Consequently, Solecki must temper his own enthusiasm, for instance when he warns: "to be blunt, many poems simply do not merit serious critical engagement" (47). Nevertheless, The Last Canadian Poet tells a remarkable tale about a lanky, self-taught, omnivorous reader from rural Ontario who roams across the country until, after an apprenticeship consisting of "twenty years of failure" (52) during which he is besotted by Bliss Carman but redeem-ed by D.H. Lawrence—"the single most important literary figure in his work and life" (83)—he develops his own "voice" and composes a poetic oeuvre that is "as close to a national poem or classic as we have in verse" (47). The turning point occurs dramatically in 1957 when Purdy and his wife return to Ameliasburg, Ontario, and build their famous A-frame cottage in a creative effort that symbolically also permits "the creation of a poetic voice—an entire prosody— that is almost an echo of his real one, and an awareness that he could write, that he had to write, out of his own life, especially his past" (145-6). This is as close as Solecki comes to invoking destiny or succumbing to the Romantic strain in his own sensibility. By balancing British and American influences, and assimilating what he needed from both, Purdy made himself—to adopt a comment that Philip Larkin made of Hardy—Modern but not too Modern. The character that emerges from the poems is also exemplary of the Canadian compromise: he is "eccentric-conventional" (38), a moderate pessimist, a believer who doubts in the midst of belief, a sceptic who believes in the midst of doubt. According to the Canadian conceit, we deserve to be rewarded for our self-effacement.

It is safe to say that The Last Canadian Poet is the finest work on Purdy so far, although there is not too much competition—a fact confirming Solecki’s claim that Purdy is unfairly neglected. Solecki writes in a clear, fluent style that is a pleasure to read, if we can forgive him the occasional flurry of name-dropping. He has immersed himself in Purdy’s words by consulting journals, archives, letters, drafts, and unpublished poems, to all of which he applies a wide knowledge of Modern poetics, ranging from the peculiarities of Canadian publishing; to American influences; to minor writers like G.K. Chesterton, Alfred Noyes and Rudyard Kipling, who continued to impress Purdy; to an international literary setting that extends into eastern Europe.

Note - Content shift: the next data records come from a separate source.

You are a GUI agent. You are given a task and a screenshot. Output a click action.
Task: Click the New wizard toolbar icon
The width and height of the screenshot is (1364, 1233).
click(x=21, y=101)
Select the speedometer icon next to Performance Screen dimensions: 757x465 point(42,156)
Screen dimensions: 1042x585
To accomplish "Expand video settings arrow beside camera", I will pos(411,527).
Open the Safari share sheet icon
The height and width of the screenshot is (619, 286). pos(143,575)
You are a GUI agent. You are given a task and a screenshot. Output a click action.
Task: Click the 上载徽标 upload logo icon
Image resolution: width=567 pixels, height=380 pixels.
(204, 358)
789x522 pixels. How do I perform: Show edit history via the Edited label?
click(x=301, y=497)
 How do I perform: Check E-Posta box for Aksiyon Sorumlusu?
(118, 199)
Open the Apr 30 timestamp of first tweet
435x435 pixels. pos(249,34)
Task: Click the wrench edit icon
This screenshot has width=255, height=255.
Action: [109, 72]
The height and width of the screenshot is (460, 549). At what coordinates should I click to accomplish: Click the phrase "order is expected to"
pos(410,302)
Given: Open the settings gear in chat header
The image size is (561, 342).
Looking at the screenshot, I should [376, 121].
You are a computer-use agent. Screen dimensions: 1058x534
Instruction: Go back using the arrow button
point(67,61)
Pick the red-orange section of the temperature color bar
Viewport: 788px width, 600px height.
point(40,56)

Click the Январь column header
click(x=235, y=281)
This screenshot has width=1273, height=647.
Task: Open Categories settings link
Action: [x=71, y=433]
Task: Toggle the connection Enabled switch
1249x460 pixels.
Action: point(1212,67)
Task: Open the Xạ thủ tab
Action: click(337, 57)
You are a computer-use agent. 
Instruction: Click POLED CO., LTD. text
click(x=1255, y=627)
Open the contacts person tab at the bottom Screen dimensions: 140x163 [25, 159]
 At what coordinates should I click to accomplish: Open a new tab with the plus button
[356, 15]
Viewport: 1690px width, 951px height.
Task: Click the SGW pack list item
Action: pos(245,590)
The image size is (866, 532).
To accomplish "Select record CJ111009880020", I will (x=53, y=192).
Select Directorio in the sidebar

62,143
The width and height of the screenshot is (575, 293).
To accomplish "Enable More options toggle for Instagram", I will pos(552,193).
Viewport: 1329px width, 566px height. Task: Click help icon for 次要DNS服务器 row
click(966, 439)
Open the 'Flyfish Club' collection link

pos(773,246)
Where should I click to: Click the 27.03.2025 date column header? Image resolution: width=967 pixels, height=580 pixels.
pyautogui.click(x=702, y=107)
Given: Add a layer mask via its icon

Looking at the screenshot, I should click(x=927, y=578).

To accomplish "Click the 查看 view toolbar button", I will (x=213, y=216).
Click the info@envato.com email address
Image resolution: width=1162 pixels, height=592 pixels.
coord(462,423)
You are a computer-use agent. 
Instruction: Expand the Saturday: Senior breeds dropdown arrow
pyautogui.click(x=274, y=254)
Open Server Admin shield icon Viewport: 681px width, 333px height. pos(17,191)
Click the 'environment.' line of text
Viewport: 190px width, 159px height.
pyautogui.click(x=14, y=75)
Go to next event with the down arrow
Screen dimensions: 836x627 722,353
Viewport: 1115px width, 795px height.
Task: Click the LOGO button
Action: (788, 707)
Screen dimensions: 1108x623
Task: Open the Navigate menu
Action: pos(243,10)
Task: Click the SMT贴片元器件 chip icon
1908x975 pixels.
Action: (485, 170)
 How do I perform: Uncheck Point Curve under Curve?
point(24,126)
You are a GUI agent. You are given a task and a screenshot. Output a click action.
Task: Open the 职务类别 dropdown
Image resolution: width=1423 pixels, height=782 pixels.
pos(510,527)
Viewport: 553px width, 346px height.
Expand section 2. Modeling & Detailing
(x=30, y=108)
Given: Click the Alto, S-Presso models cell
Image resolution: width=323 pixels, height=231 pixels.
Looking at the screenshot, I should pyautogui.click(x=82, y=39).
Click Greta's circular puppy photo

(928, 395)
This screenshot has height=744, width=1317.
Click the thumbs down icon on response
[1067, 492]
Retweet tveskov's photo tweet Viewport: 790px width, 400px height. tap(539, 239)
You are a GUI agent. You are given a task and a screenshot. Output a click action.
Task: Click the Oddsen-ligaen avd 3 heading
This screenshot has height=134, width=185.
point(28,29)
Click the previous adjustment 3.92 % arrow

Solecki insists that Purdy is an important Canadian poet because he is also a "first-rate" poet, indeed "the best Canadian poet to have yet appeared," who "can enter without embarrassment the imaginary anthology of international contemporary poetry" (216). Solecki vigorously defends evaluative criticism. He is confident about what makes a poem good ("This is competent but undistinguished"), better ("The poem simply goes soft in style and thought"), or great ("This gem of a poem"), although sometimes it is hard to be sure exactly by what standards he reaches these judgments. He is a sensitive reader who tries to get in tune with a poem rather than to read against the grain. He trusts that a well-crafted poem will reveal "[v]alue, hierarchy, and vision," which are "precisely what the national poet establishes" (35); but he is also attuned to the rhetorical and tonal dissonances through which Purdy "offers nearly contradictory impulses, attitudes, perspective, and philosophies" (103). In a useful Appendix, he annotates the poems for quotations, allusions and echoes, demonstrating that Purdy has a far greater range than his offhand manner and his public statements might suggest. He was a highly literate man who believed intensely in the power of literature to stir us morally and to join us socially.

Solecki worries that we have lost faith in that humanistic power, and his final statement is a gloomy prediction: "I’m not sure that we will be here as Canadians. A Canadian state may still exist, but it won’t be a nation" (218). Much as I admire the art of worrying in Canadian literature, I find that the overall effect of The Last Canadian Poet is not so desperate, because it depicts a robust, wise and dedicated writer, who stimulated a lively literary culture, who inspired generations of younger writers, who left a legacy of poems to which we can always return, and who has charmed more than one critic.